■ **RECORDS FOR THE EXERCISE**
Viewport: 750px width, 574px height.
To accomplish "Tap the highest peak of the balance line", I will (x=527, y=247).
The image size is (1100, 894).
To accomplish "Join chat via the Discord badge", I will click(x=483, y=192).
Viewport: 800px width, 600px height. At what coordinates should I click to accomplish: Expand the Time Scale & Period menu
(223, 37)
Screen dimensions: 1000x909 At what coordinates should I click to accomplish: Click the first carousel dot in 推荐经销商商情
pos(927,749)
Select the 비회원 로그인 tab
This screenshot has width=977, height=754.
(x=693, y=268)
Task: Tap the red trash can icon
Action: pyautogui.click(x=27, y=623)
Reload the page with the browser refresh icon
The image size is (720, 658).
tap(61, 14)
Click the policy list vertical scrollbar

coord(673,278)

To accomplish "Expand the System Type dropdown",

■ **PROBLEM TO WORK ON**
Copy out the entire listing again, word for word.

■ **EXERCISE SOLUTION**
Viewport: 750px width, 574px height.
To accomplish "Tap the highest peak of the balance line", I will (x=527, y=247).
The image size is (1100, 894).
To accomplish "Join chat via the Discord badge", I will click(x=483, y=192).
Viewport: 800px width, 600px height. At what coordinates should I click to accomplish: Expand the Time Scale & Period menu
(223, 37)
Screen dimensions: 1000x909 At what coordinates should I click to accomplish: Click the first carousel dot in 推荐经销商商情
pos(927,749)
Select the 비회원 로그인 tab
This screenshot has width=977, height=754.
(x=693, y=268)
Task: Tap the red trash can icon
Action: pyautogui.click(x=27, y=623)
Reload the page with the browser refresh icon
The image size is (720, 658).
tap(61, 14)
Click the policy list vertical scrollbar

coord(673,278)

To accomplish "Expand the System Type dropdown",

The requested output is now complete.